How successful is targeted therapy in your experience?
In the sense of survival rate, yes targeted therapy has been very successful. But it hasn’t cured any cancer so far. Evidence shows that targeted therapy using the drug imatinib has helped the prolonged survival of patients in case of chronic myeloid leukaemia. It is proven that when this medication was given as first, second, third and fourth line therapy after checking the progress and the remission (measuring the symptoms, blood count and the oncogene BCR/ABL), patient survival got extended to even up to 12 years after diagnosis. But the issue of finding no cure so far is because of the resistance developed by the cancer against the medication. Recent studies have shown that resistance actually starts from the beginning and [is not developed] over a period of time. So, there is research going on to learn the mechanisms of resistance and how to avoid this. Experiments, after identifying the responsible clones (for sensitivity and resistance respectively), have shown promising results for cure. But it doesn’t mean anything unless it is clinically proven.
What are the latest or the most superior therapies that are likely to hit mainstream treatment?

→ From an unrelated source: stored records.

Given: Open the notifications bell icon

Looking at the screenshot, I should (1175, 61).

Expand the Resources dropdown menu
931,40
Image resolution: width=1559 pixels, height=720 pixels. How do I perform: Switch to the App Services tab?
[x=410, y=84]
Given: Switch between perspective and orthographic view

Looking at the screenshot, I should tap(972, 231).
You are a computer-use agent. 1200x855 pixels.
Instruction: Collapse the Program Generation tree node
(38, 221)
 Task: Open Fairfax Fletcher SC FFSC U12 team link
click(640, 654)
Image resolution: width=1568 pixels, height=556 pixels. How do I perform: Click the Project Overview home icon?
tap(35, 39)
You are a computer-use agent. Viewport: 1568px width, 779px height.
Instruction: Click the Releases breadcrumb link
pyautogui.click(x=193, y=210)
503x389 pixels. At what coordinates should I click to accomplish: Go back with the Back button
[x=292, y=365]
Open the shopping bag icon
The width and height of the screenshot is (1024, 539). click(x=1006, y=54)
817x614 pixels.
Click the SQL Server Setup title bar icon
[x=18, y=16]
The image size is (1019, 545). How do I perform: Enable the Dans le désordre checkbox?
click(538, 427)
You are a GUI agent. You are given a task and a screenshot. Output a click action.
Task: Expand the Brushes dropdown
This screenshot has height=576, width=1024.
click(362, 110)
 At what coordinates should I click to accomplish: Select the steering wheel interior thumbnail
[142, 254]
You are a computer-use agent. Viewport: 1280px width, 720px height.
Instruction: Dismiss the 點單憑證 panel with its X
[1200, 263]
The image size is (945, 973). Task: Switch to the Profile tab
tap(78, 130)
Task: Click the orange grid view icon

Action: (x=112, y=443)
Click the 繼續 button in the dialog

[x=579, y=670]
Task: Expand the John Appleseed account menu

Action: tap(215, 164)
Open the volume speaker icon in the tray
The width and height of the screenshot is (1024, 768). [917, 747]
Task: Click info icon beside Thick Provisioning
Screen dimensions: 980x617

The latest weapon in our armamentarium is the immune checkpoint inhibitor, which is a type of immunotherapy. As you know, our body has two types of lymphocytes: B-lymphocytes and T-lymphocytes. These lymphocytes have a key role in creating resistance against many diseases, mainly infections. But now, we have come to know that they are very active in cancer as well. So, T-lymphocytes have a built-in system by which they go and attack intruders like viruses, fungi etc., as they get the signal that there is an intruder or damage. Cancer cells have a tendency to manufacture immune checkpoints and attack the T-cells. So immune checkpoint inhibitors are targeted at blocking the proteins that stop the immune system from attacking the cancer cells. Cancer growth and progression are typically associated with immune suppression. Since cancer cells have the ability to activate different immune checkpoint pathways that harbour immunosuppressive functions, monoclonal antibodies that target such immune checkpoints provided an immense breakthrough in cancer therapies. Many immunotherapy drugs are already approved and available in the world, including India, though the cost remains the biggest concern. I know two patients with metastatic cancers under this treatment even in India and they are doing well and could extend the survival beyond the fourth year of diagnosis. But the cost is far beyond the common man’s reach. So, is it worth prescribing this? Here comes the biggest dilemma of the doctor — the moral dilemma created by limited medical resources, and the conflict between the demands of private medicine as a business and a vocation.